◆ TASK: Skip the pictures. Quote every line below, exactly, from the one with "Task: Open table settings gear icon" through the final line.

Top of RECORD EXTRACTS

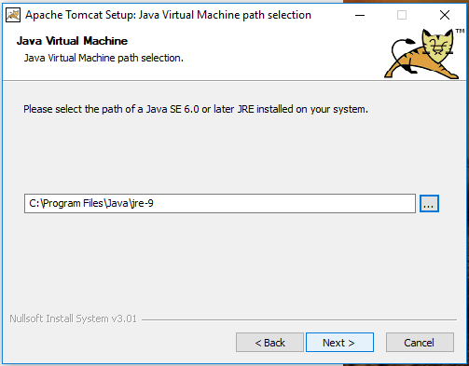Image resolution: width=469 pixels, height=366 pixels.
Task: Click the Tomcat cat logo in header
Action: click(x=421, y=54)
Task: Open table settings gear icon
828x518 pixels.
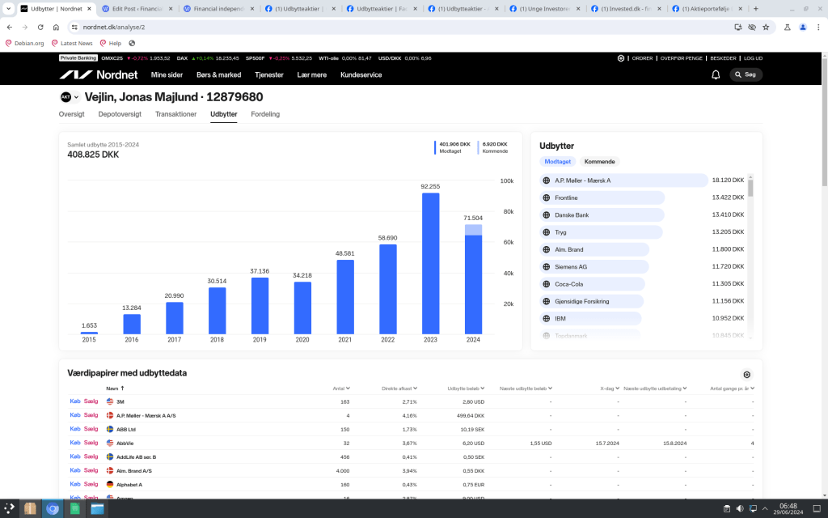Action: (746, 375)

Bottom of RECORD EXTRACTS

◆ OUTPUT OF THE TASK:
Task: Open table settings gear icon
828x518 pixels.
Action: (746, 375)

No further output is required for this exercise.